## Action item
Among the entries that follow, find every line with the word "Click" and copy it.

## Listed entries
───

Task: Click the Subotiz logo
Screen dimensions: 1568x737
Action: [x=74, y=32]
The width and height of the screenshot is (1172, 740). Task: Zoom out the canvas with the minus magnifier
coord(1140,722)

───

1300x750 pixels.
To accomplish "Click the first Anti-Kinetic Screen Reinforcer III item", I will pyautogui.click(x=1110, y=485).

───

## Result of the exercise
Task: Click the Subotiz logo
To accomplish "Click the first Anti-Kinetic Screen Reinforcer III item", I will pyautogui.click(x=1110, y=485).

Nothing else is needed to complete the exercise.